4. Only drink black coffee

5. No alcohol, including wine and mixed drinks.

We made Susan copies of her Rules so she can read them several times a day in preparation for travel, and while she is actually at the conference as well.  Lastly, we talked about what to do if she slips up on her diet and engages in unplanned eating.  If this happens, Susan needs to get back on track immediately, and not compound the problem by continuing to eat more (Day 20).  With her eating strategy in place, Susan now feels confident that she can travel and stay on her plan.
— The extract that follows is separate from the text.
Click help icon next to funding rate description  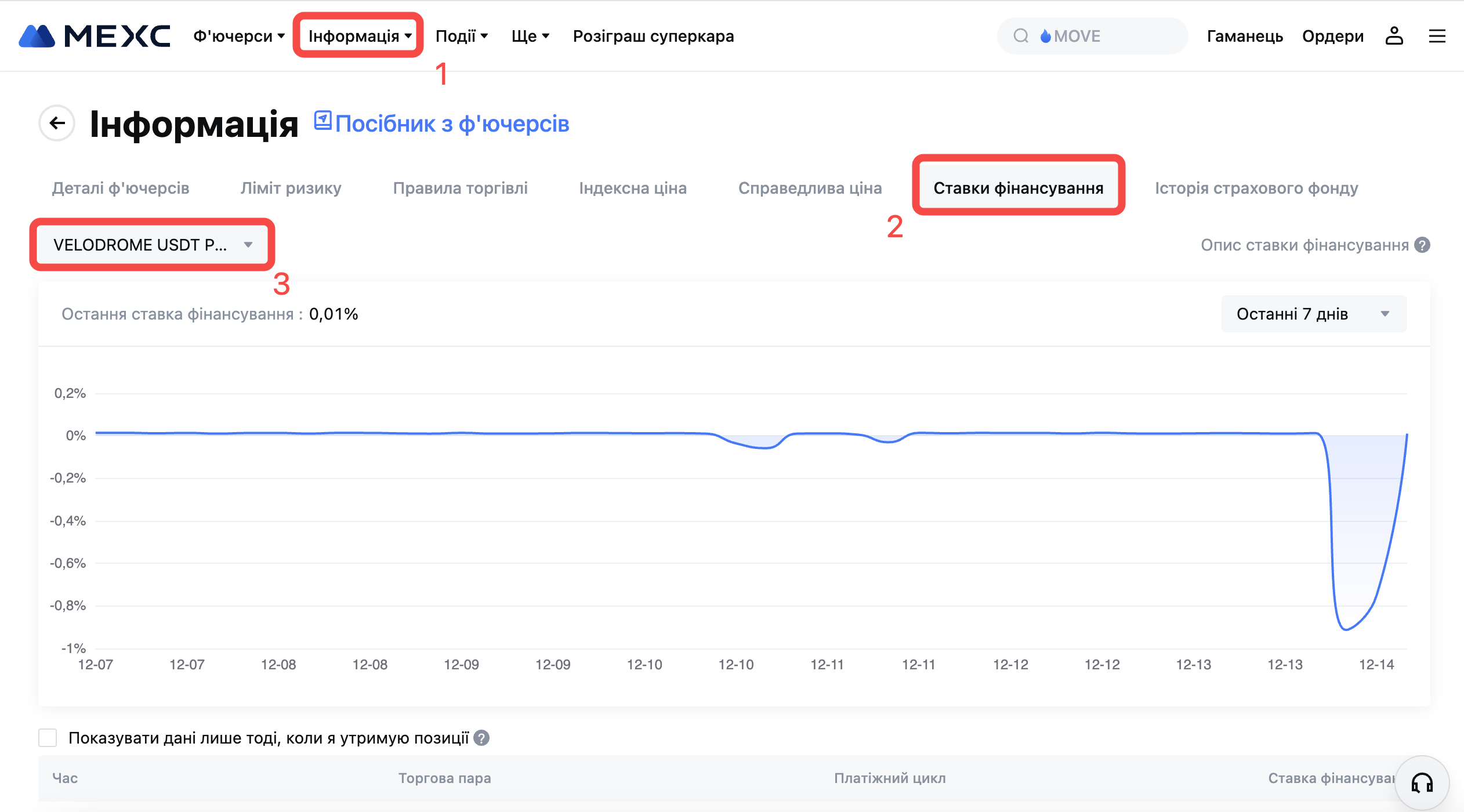coord(1422,245)
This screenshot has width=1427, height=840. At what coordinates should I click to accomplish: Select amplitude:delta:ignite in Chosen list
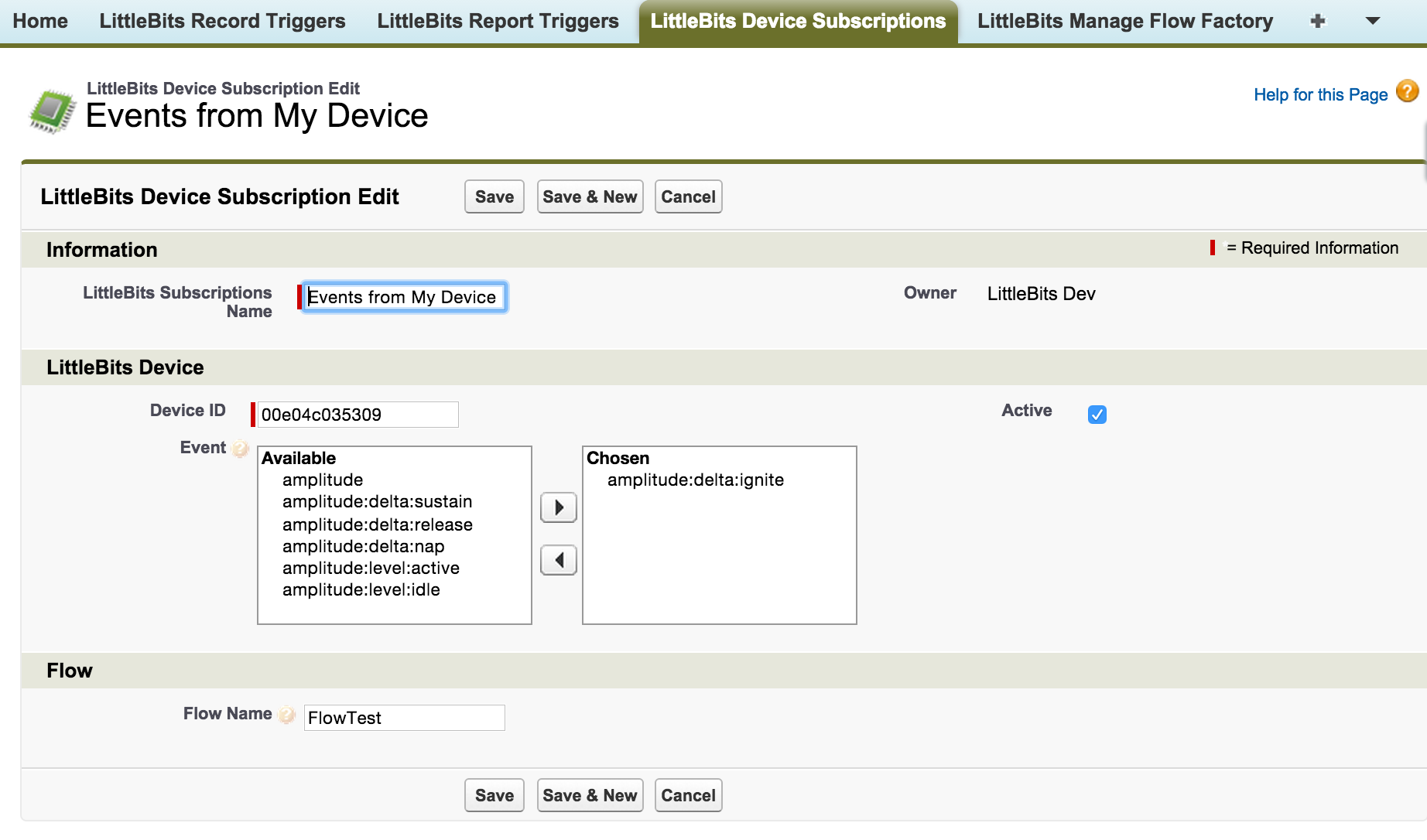[695, 480]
Get Back on Track: Roxanne

Our dieters are doing well despite all of the added pressures of the holiday season.  This week, almost everyone lost weight.  In our group, we discussed how they had eaten differently during previous Christmases. One dieter, Roxanne, summed up the group’s general sentiment best, saying she used to: “Eat until I bust!”

Roxanne, 47, has been struggling with dieting since the age of 25.  At one point, she lost 25 pounds and kept it off for about 2 years. Historically Roxanne’s biggest problem has been giving into cravings.  When she felt a strong urge to eat something, she usually did, telling herself “It’s ok to eat this because… I really want it; I’ll eat it eventually; I’ll have just a little; this one time won’t matter.”  Overcoming cravings and sticking to her food plans (a skill learned on Day 13 of The Beck Diet Solution) has helped Roxanne lose a total of 33 ½ pounds so far!
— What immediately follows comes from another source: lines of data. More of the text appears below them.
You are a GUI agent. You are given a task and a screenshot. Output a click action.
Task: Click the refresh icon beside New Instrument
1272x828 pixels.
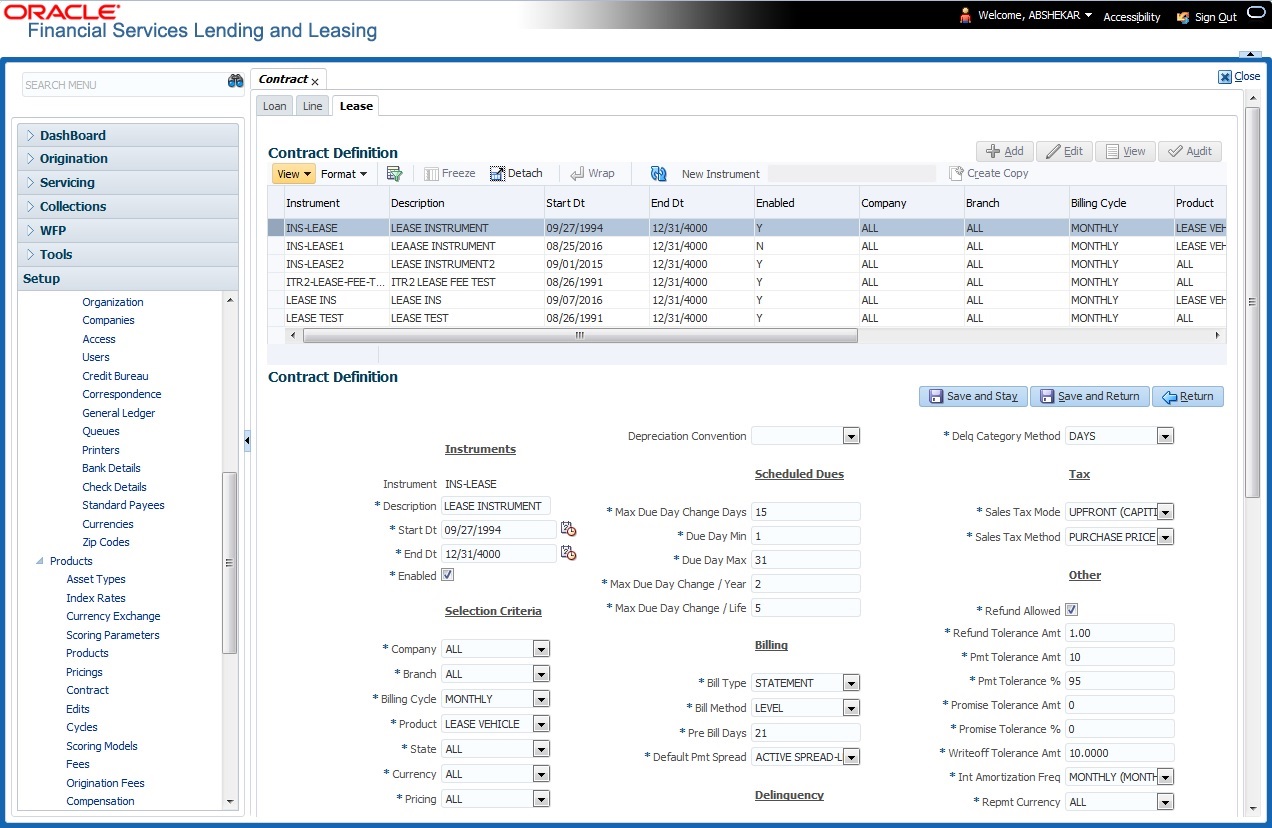[658, 173]
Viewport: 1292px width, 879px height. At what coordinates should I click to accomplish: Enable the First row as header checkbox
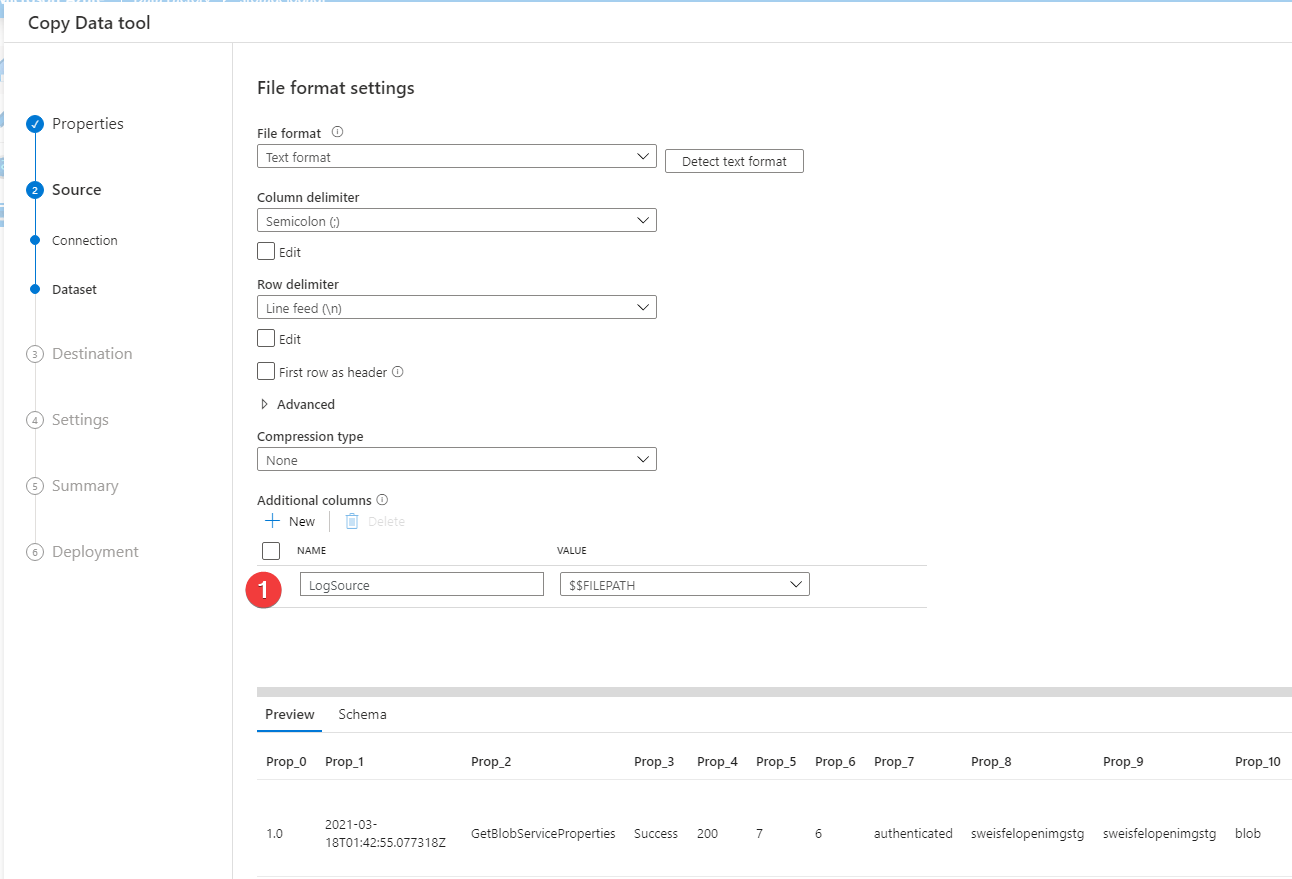[x=266, y=371]
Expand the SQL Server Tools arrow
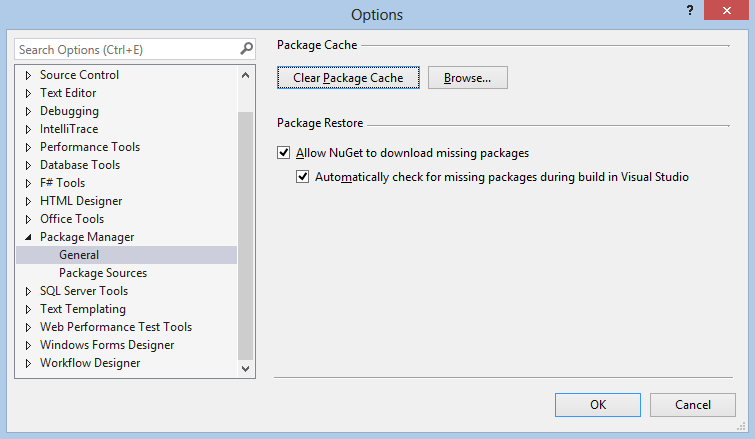 point(28,291)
chicksalad.gifRoxanne is also becoming deft at making smart food choices.  She knew that last week she would be shopping and eating out a lot more than usual and had to be extra vigilant about not taking in too many calories (Day 30).  She made a rule for herself for this holiday season:  to order a salad whenever she ate lunch out. This rule eliminated a struggle about what she would and wouldn’t allow herself to eat. She stuck fast to this rule. One day, without thinking about it, she ordered breaded, fried chicken on her salad instead of grilled chicken.  But she didn’t criticize herself. She didn’t decide that she had blown her diet and therefore should eat out of control for the rest of the day.  Instead, she was able to get back on track immediately (Day 20).  She viewed the fried chicken as a momentary slip up and continued to eat normally for the rest of day, knowing that one minor mistake would not affect her weight at the end of the week.

Despite the holiday season, Roxanne lost 2 pounds this week.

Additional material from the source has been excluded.